* _Actions to take_
[a] In the notes on preparing data for training and testing, what is the default value of split_ratio?
[b] Reproduce the stretch from "Splits time indices" through "names (to normalize)" in the notes on preparing data for training and testing.
[c] Carry on the notes on preparing data for training and testing from the point where they stop.

* _Text to read_
○ ○ ○ ○ ○ ○ ○

Process the data for training and testing

The time_series_split function in ml_utils.py (loaded as mu) will do the following.

Get the year(s) we want for training
Remove the days with too many NaNs (> 10 percent) in response or explanatory variables
Split data randomly into train, validate, and test pools
Normalize the numerical predictor variables (SST and salinity)
Replace NaNs in our numerical predictor variables with the pixel mean in training data.
Return stacked Numpy arrays

We need to normalize (mean zero, variance of 1) our numerical predictor variables but we need to compute the normalization metrics (X_mean and X_std) from the training data only. Otherwise we would have “data leakage”; information from the data we are predicting (not using for training) is used in testing or validation.

This function is stored in model_utils.py and loaded with import model_utils as mu. If you are running this notebook in your own directory, you will need to download model_utils.py into the same directory as where you have this notebook.

help(mu.time_series_split)

Help on function time_series_split in module ml_utils:

time_series_split(data: xarray.core.dataset.Dataset, num_var, cat_var=None, mask='ocean_mask', split_ratio=(0.7, 0.2, 0.1), seed=42, X_mean=None, X_std=None, y_var='y', years=None, cast_float32=True, contiguous_splits=False, return_full=False, nan_max_frac_y=0.5, nan_max_frac_v=0.05, add_missingness=False, verbose=False)
    Pure-NumPy splitter/normalizer for xarray Dataset (NumPy-backed).
    Splits time indices randomly into train/val/test.
    Normalizes numerical variables only, using either provided or training-set mean/std.
    Replaces NaNs with 0s.
    Removes days with too many NaNs (>

    Parameters:
      data: xarray dataset with 'time' dimension
      years: year(s) to use for training
      num_var: list of numerical variable names (to normalize)
      cat_var: list of categorical variable names (no normalization)
      y_var: name of response variable in data.
      mask: name of the mask in the data. 0 = ignore; 1 = use; can be static or one for each time step (y)
      split_ratio: tuple (train, val, test), must sum to 1.0
      seed: random seed
      nan_max_frac_y: maximum percent missing values for response
      nan_max_frac_v: maximum percent missing values for explanatory variables
      X_mean, X_std: optional mean/std arrays for num_var only (shape = [n_num_vars])

○ ○ ○ ○ ○ ○ ○

* _Supplied information_
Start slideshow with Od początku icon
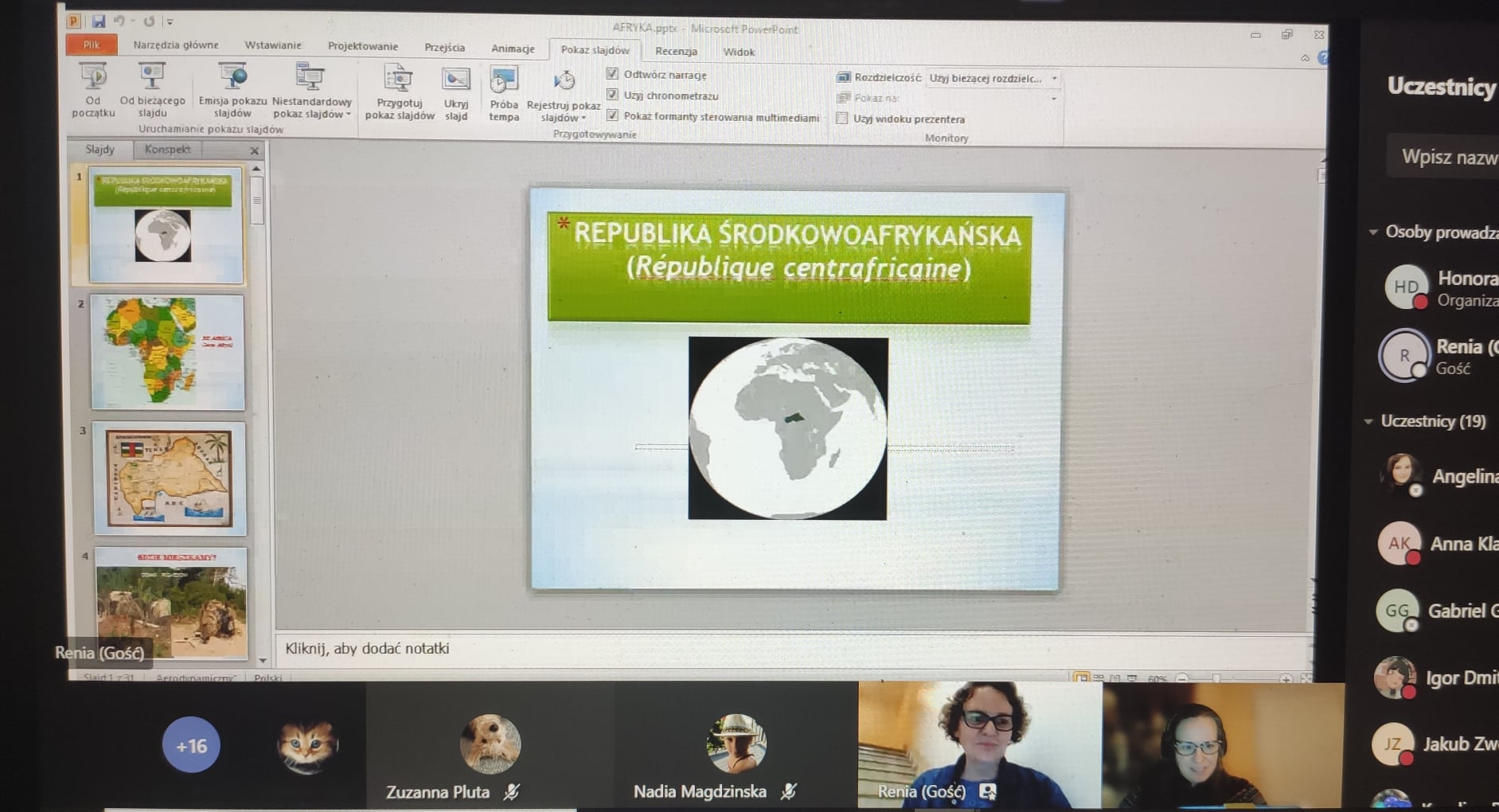pyautogui.click(x=93, y=78)
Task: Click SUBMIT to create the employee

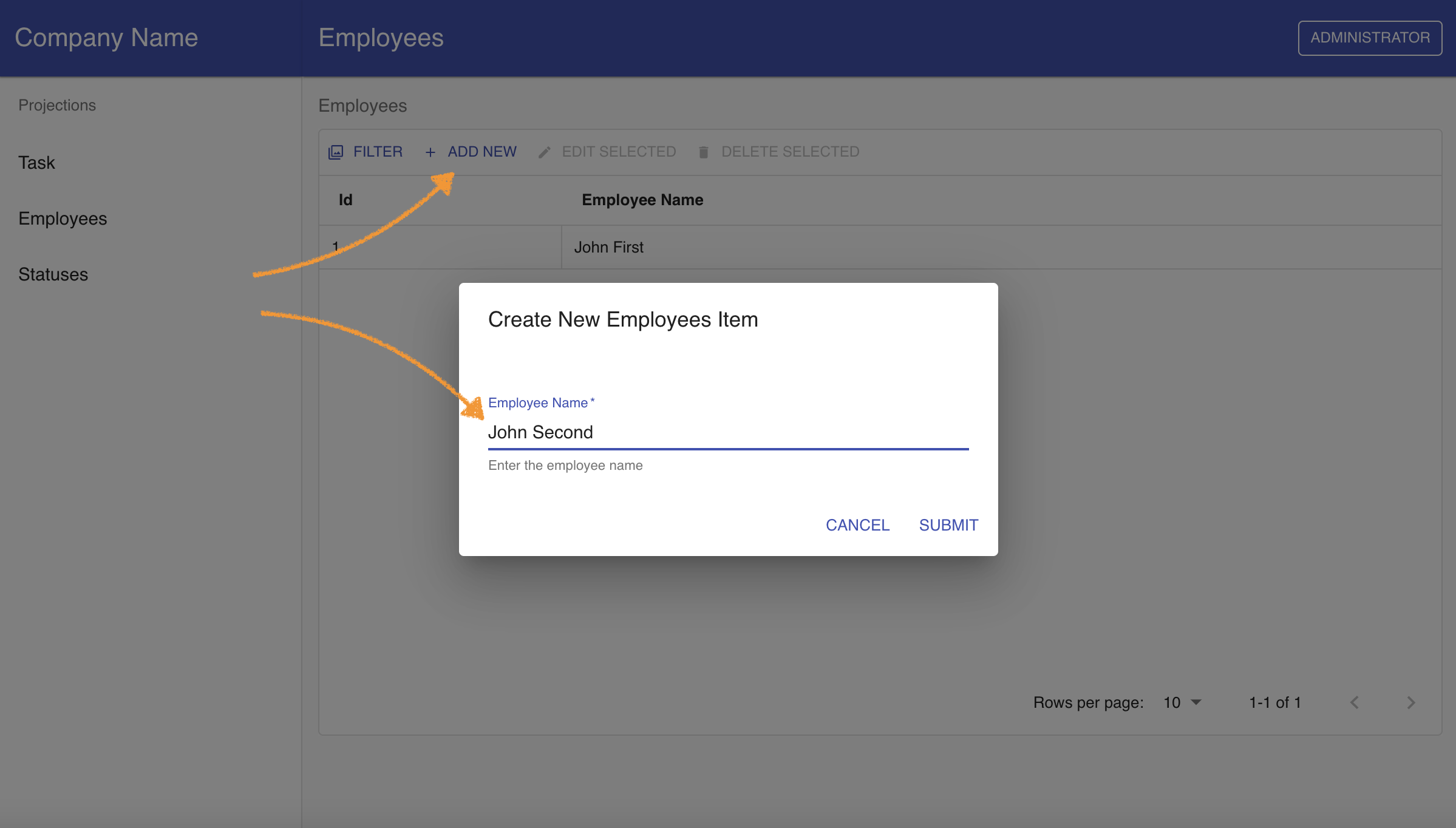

○ ○ ○ ○ ○ ○ ○

* _Results by task_
[a] (0.7, 0.2, 0.1)

[b]
Splits time indices randomly into train/val/test.
    Normalizes numerical variables only, using either provided or training-set mean/std.
    Replaces NaNs with 0s.
    Removes days with too many NaNs (>

    Parameters:
      data: xarray dataset with 'time' dimension
      years: year(s) to use for training
      num_var: list of numerical variable names (to normalize)

[c]
      cast_float32 : If True, cast outputs to float32 (good for TF)
      verbose: print out info
      return_full: return X and y
      contiguous_splits: versus random splits

    Returns:
      X, y: full input and response arrays (NumPy arrays)
      X_train, y_train, X_val, y_val, X_test, y_test: split data X_mean, X_std: mean and std used for normalization
      If return_full=False, X and y are None.

# Our predictor variables; numerical variables and categorical variables
num_var = ['sst','so']
cat_var = ['ocean_mask','sin_time','cos_time','x_geo', 'y_geo', 'z_geo']
# Our time_series_split function needs the dataset to be loaded into memory
dataset.load();

# Train on 3 years in different decades
X, y, X_train, y_train, X_val, y_val, X_test, y_test, X_mean, X_std = \
    mu.time_series_split(dataset, 
                         num_var, cat_var=cat_var, 
                         split_ratio=(0.7,0.2,0.1), 
                         years=[2000, 2010, 2020],
                         nan_max_frac_y=0.5, # max y that can be NaN
                         nan_max_frac_v=0.05); # max predictors vars that can be imputed

Create the CNN models

A simple 2 layer 2D CNN to create pixel predictions. This is super simple and we don’t use Batch Normalization or Dropout. Those are standard techniques to improve fitting but did not seem to have much effect for this simple CNN.

from keras.models import Sequential
from keras.layers import Input, Conv2D

def tiny_CNN(input_shape):
    """
    Create a simple 2-layer CNN model for gridded data to predict single output (log-CHL).
    Layer 1 — learns 64 fine-scale 3x3 spatial features. 
    Layer 2 — expands context to 5x5; combines fine features into larger structures. 
    Activation "relu" provides non-linearity relationship between variables and chl.
    Output combines all the previous layer’s features into a CHL estimate at each pixel. 
    1 response (chl value) — hence, 1 prediction pixel = 1 filter. Activation is linear since predicting 
    a real continuous variable (log CHL)
    """
    model = Sequential()
    model.add(Input(shape=input_shape)) # define the input dimensions for the CNN
    model.add(Conv2D(filters=64, kernel_size=(3, 3), padding='same', activation='relu')) # Layer 1
    model.add(Conv2D(filters=32, kernel_size=(3, 3), padding='same', activation='relu')) # Layer 2
    model.add(Conv2D(filters=1, kernel_size=(3, 3), padding='same', activation='linear')) # Output

    return model

from keras.models import Model
from keras.layers import Input, Conv2D

def tiny_cnn(input_shape):
    """
    Create a simple 2-layer CNN model for gridded data to predict single output (log-CHL).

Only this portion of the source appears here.